Your task: From the entries below, copy every line holding the word "impatto".

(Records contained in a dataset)
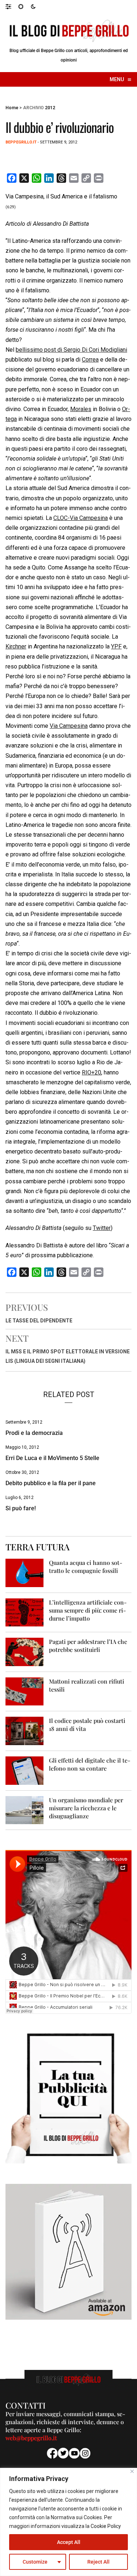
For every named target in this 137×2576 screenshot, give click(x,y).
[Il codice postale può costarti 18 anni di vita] (24, 1730)
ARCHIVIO (33, 107)
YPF (116, 646)
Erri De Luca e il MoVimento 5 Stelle (52, 1458)
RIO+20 (91, 1072)
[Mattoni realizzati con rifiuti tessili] (24, 1691)
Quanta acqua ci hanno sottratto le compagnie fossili (85, 1566)
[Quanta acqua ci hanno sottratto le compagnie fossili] (24, 1572)
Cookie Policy (106, 2526)
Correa (90, 359)
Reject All (98, 2562)
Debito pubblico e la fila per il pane (50, 1483)
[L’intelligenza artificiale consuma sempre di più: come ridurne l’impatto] (24, 1612)
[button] (11, 6)
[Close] (132, 2471)
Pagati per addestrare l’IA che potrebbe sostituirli (88, 1645)
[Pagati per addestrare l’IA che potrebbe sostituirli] (24, 1651)
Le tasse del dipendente (38, 1320)
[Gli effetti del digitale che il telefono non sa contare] (24, 1770)
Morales (80, 409)
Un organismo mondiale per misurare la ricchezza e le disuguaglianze (86, 1808)
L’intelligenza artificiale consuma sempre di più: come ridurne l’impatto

Task response:
[L’intelligenza artificiale consuma sempre di più: come ridurne l’impatto] (24, 1612)
L’intelligenza artificiale consuma sempre di più: come ridurne l’impatto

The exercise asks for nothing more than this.